JAKARTA (TEROPONGSENAYAN) - Akibat wabah Corona, ekonomi global diperkirakan menyusut 0,9 persen tahun ini. Pertumbuhan bisa lebih kecil lagi respons fiskal gagal mendukung pendapatan dan pengeluaran konsumen. Demikian menurut briefing baru yang dikeluarkan oleh Departemen Urusan Ekonomi dan Sosial PBB, Kamis (2/4/2020).
Tumbuhnya pembatasan pergerakan orang dan Lockdown di Eropa dan Amerika Utara memukul sektor jasa, terutama industri yang melibatkan interaksi fisik seperti perdagangan ritel, rekreasi dan perhotelan, rekreasi dan layanan transportasi. Padahal secara kolektif, mereka menyumbang lebih dari seperempat dari semua pekerjaan di ekonomi ini. Ketika bisnis kehilangan pendapatan, pengangguran cenderung meningkat tajam.
Beratnya dampak ekonomi akan sangat tergantung pada lamanya pembatasan pergerakan orang dan kegiatan ekonomi di negara-negara besar. Kebijakan stimulus ekonomi untuk mengatasi wabah ini juga berperan besar apakah ekonomi akan secara pulih atau berkepanjangan.
Kebijakan negara yang memprioritaskan pengeluaran kesehatan untuk menahan penyebaran virus dan memberikan dukungan pendapatan kepada rumah tangga yang paling terkena dampak pandemi ini akan membantu meminimalkan kemungkinan resesi ekonomi yang mendalam.
“Diperlukan kebijakan berani, tidak hanya untuk menahan pandemi dan menyelamatkan nyawa, tetapi juga untuk melindungi yang paling rentan di masyarakat dari kehancuran ekonomi,” tegas Liu Zhenmin, Wakil Sekretaris Umum untuk Urusan Ekonomi dan Sosial.
Dampak buruk dari pembatasan berkepanjangan pada kegiatan ekonomi di negara maju akan menyebar ke negara-negara berkembang melalui jalur perdagangan dan investasi. Penurunan tajam dalam pengeluaran konsumen di Uni Eropa dan Amerika Serikat akan mengurangi impor barang-barang konsumsi dari negara-negara berkembang. Selain itu, produksi manufaktur global dapat berkontraksi secara signifikan, di tengah kemungkinan gangguan yang berkepanjangan pada rantai pasokan global.
Dalam skenario terburuk, PDB global dapat menyusut 0,9 persen di tahun 2020, padahal proyeksi semula tumbuh 2,5 persen. Sebagai perbandingan, ekonomi dunia mengalami kontraksi sebesar 1,7 persen selama krisis keuangan global tahun 2009.

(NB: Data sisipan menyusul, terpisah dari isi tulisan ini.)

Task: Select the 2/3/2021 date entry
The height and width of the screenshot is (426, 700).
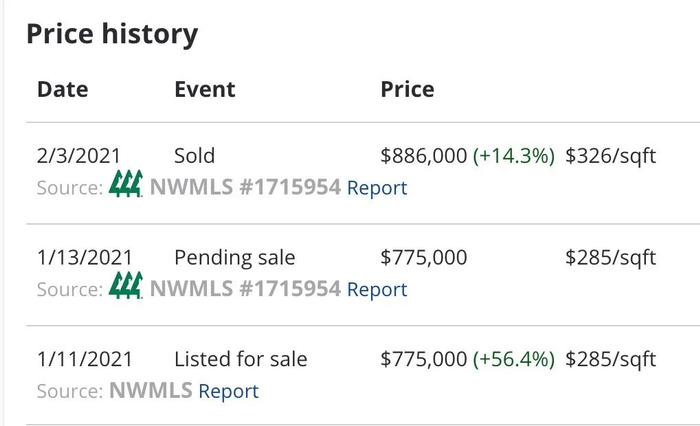Action: [x=78, y=156]
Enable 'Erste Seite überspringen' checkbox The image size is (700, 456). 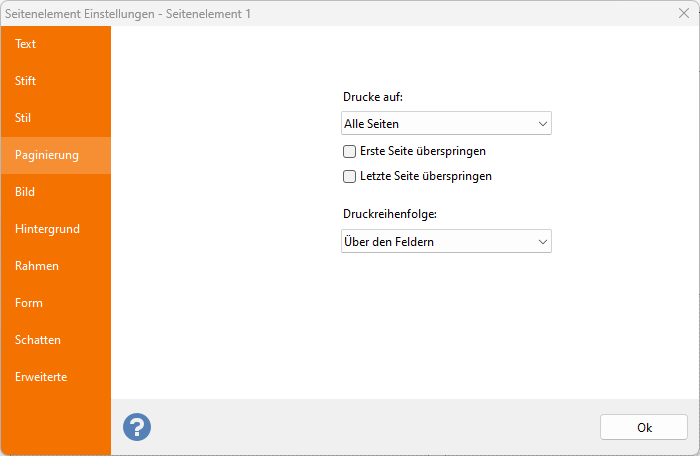(350, 151)
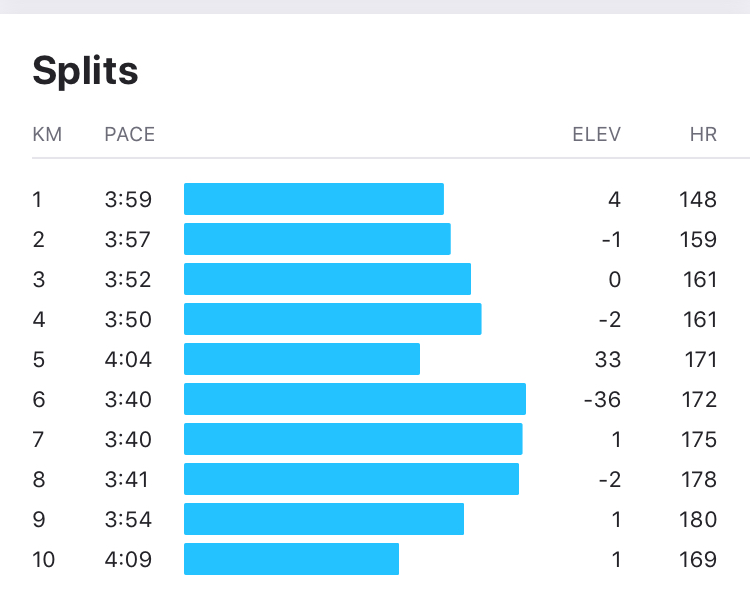Click the 4:09 pace value
This screenshot has width=750, height=612.
[x=128, y=559]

Negara-negara berkembang, terutama yang bergantung pada pariwisata dan ekspor komoditas, menghadapi risiko ekonomi yang meningkat. Perhentian kedatangan wisatawan yang tiba-tiba akan merusak sektor pariwisata di negara berkembang pulau kecil (SIDS) yang mempekerjakan jutaan pekerja berketerampilan rendah. Dan penurunan pendapatan terkait komoditas dan pembalikan aliran modal meningkatkan kemungkinan tekanan utang bagi banyak negara yang bergantung pada komoditas.
Pemerintah mungkin terpaksa membatasi pengeluaran publik pada saat mereka perlu meningkatkan pengeluaran untuk menahan pandemi dan mendukung konsumsi dan investasi.
Tingkatkan Kemiskinan
Pandemi ini secara tidak proporsional melukai jutaan pekerja berupah rendah di sektor jasa, yang sering kali tidak memiliki perlindungan tenaga kerja dan bekerja dalam kedekatan fisik dengan orang lain. Tanpa dukungan pendapatan yang memadai, banyak yang akan jatuh ke dalam kemiskinan. Di sebagian besar negara maju, memperburuk tingkat ketimpangan pendapatan yang sudah tinggi.
Laporan tersebut menemukan bahwa ketika pandemi COVID-19 memburuk, kecemasan ekonomi yang mendalam. Di Italia dan Spanyol yang terpukul keras, misalnya, masing-masing diperkirakan 27 persen dan 40 persen, tidak memiliki cukup tabungan untuk bertahan hidup lebih dari tiga bulan tanpa bekerja.